Saved data entries
┄┄┄┄┄┄┄┄┄┄
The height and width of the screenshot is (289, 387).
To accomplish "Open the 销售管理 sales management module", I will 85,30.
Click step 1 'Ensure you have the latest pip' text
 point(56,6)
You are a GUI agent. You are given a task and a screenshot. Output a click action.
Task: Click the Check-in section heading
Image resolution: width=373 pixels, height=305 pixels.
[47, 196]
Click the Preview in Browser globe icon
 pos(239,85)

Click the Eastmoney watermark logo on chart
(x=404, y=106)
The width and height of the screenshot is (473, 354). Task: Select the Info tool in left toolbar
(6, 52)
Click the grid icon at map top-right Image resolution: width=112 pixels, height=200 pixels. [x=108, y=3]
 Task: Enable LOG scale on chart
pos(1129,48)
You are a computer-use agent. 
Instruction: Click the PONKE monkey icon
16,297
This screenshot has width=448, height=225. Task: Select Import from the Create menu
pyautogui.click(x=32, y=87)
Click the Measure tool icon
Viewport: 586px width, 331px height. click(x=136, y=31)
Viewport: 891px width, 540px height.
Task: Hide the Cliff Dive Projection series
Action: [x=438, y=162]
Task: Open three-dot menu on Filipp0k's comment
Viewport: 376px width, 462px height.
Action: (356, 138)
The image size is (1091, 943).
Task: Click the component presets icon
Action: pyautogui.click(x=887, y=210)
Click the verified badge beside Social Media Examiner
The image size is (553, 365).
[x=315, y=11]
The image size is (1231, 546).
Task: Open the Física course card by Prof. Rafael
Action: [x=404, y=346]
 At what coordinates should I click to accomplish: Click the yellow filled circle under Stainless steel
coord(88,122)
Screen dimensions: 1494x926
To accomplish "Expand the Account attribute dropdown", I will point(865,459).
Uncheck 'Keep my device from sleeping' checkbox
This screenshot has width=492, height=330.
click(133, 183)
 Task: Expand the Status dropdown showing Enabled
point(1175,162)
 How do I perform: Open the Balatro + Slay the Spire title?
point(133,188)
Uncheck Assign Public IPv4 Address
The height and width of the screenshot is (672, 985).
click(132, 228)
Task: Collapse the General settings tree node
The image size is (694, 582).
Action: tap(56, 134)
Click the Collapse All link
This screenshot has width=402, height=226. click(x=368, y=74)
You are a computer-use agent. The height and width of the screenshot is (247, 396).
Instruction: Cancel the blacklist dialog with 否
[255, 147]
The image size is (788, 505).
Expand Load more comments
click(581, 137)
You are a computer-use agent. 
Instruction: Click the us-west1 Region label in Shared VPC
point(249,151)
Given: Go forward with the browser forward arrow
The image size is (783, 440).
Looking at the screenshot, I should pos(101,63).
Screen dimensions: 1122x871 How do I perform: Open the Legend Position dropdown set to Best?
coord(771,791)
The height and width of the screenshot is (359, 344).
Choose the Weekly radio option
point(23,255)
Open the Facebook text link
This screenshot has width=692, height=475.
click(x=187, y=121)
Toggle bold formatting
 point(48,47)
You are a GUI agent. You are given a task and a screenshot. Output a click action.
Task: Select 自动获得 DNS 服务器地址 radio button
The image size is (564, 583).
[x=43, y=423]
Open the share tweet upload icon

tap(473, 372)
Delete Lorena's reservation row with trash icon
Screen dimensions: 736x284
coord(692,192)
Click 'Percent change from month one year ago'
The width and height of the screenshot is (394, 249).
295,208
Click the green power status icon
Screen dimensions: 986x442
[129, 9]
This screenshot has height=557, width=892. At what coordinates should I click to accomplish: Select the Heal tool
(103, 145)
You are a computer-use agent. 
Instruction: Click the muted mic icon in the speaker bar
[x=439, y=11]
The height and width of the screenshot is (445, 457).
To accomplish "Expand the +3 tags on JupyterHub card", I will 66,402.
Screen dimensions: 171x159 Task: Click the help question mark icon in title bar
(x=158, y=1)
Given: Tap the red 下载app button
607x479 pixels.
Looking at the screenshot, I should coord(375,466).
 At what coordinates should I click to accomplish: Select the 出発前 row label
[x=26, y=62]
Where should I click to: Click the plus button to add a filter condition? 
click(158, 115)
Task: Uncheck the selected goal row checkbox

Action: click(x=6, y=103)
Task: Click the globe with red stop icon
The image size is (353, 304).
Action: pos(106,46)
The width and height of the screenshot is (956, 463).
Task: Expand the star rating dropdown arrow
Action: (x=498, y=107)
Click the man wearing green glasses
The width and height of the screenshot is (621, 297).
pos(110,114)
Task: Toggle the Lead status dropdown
┄┄┄┄┄┄┄┄┄┄
## What the exercise asks
All lines from the one holding "This screenshot has height=557, width=892." through the end of the entries need to be given again exactly. Leave out the others.

## Solution to this problem
This screenshot has height=557, width=892. At what coordinates should I click to accomplish: Select the Heal tool
(103, 145)
You are a computer-use agent. 
Instruction: Click the muted mic icon in the speaker bar
[x=439, y=11]
The height and width of the screenshot is (445, 457).
To accomplish "Expand the +3 tags on JupyterHub card", I will 66,402.
Screen dimensions: 171x159 Task: Click the help question mark icon in title bar
(x=158, y=1)
Given: Tap the red 下载app button
607x479 pixels.
Looking at the screenshot, I should coord(375,466).
 At what coordinates should I click to accomplish: Select the 出発前 row label
[x=26, y=62]
Where should I click to: Click the plus button to add a filter condition? 
click(158, 115)
Task: Uncheck the selected goal row checkbox

Action: click(x=6, y=103)
Task: Click the globe with red stop icon
The image size is (353, 304).
Action: pos(106,46)
The width and height of the screenshot is (956, 463).
Task: Expand the star rating dropdown arrow
Action: (x=498, y=107)
Click the man wearing green glasses
The width and height of the screenshot is (621, 297).
pos(110,114)
Task: Toggle the Lead status dropdown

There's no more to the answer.